Right google, “how to address a gay couple?” Either guest first or alphabetical order. What?
Google, google, google. Bloody useless.
Think. I know. I will say, “William is such a great boss you must be very proud of him. I’m really sorry but I don’t know your name.”
Right, roast potatoes going in with the pork. Oh, God pork.
Right, I’ll stick loads of rosemary in it and pretend it’s lamb.
Lamb and apple sauce.
Ok, I have frozen cranberries and will mix them into the apple sauce. It’s going to be ok.
Ice cream, yes have the recipe here. Cream, vanilla pod, egg yolks and sugar. Mix them all together for a couple of hours and then serve.

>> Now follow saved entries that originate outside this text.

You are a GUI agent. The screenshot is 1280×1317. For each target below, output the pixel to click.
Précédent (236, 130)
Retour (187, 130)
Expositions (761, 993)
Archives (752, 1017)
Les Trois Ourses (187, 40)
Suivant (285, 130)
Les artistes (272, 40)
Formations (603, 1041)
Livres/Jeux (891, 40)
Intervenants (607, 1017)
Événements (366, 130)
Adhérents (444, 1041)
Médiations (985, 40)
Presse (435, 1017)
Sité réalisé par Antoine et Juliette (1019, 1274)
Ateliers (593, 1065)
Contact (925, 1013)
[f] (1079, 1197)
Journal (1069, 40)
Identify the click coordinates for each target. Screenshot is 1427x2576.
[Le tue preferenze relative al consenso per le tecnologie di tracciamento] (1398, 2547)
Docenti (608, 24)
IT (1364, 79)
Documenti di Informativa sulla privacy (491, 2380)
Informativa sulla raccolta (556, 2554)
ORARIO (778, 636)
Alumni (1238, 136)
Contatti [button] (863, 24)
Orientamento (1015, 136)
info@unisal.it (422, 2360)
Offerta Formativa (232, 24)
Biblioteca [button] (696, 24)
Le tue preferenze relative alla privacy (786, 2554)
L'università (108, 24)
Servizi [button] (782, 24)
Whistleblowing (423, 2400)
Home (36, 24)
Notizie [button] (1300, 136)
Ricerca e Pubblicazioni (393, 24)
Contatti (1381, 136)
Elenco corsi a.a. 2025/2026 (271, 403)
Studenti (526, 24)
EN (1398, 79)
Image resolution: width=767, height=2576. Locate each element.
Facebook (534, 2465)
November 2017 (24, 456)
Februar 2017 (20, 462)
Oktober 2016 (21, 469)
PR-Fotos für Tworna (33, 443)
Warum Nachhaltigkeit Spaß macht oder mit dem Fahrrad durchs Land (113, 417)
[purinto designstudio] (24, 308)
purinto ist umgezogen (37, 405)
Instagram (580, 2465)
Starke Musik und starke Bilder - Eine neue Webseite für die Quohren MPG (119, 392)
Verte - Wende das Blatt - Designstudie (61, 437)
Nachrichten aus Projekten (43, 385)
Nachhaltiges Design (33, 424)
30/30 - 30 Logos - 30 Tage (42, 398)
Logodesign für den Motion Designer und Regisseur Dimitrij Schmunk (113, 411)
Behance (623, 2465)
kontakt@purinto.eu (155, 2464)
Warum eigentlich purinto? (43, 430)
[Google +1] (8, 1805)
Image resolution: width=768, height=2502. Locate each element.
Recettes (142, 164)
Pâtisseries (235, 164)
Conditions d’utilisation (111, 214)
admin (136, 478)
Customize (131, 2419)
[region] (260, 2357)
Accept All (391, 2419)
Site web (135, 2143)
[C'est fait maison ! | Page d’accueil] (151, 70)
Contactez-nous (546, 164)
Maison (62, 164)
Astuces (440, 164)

Vanilla pod? Vanilla comes in a pod? Like a broad bean?
Why’s mine in a bottle?
Sod it, it’s all going in the ice cream machine. That I bought especially for this occasion. Not that anyone is going to give a shit. What the hell am I doing? Am I completely stupid? I’m still on probation. I won’t have a job after tonight.
And Sandra. Did she say she couldn’t take dairy? God, and that woman doesn’t know how to shut her mouth. She’s the biggest gossip going. Why did I invite her?
And Roger, with the wandering eye. Not wandering after the ladies. It just seems to go off in its own little world. How can I hold a decent conversation when all I’m going to be doing is following his sodding hypnotic eyeball?
I can’t do this. I’m going to be sick. I must cancel.
Yes, William. I’m so sorry. I have this awful stomach thing and feel dreadful. Yes, we must reschedule. I’m sorry for the short notice. Don’t want to pass this on.
Sandra, hi it’s me. I’m sick. I have to cancel. Oh, thank you. Yes, see you on Monday. Thanks.
Oh, God, I’m being sick.

Dear Diary

Spent a lovely evening with Roger last night. He turned up with flowers and a bottle of wine so I really couldn’t turn him away. He didn’t know that raw prawns are blue either. We couldn’t eat the main as it was burnt to cinder but the trimmings really did end up looking home- made. As for the ice cream, well it completely froze and broke the machine. Roger was very sympathetic about my chaotic day. We both ended up laughing and he is sworn to secrecy.
He is taking me to the cinema next weekend and I am really looking forward to it.
As for his wandering eye. Well, once you get used to it, it’s kind of cute.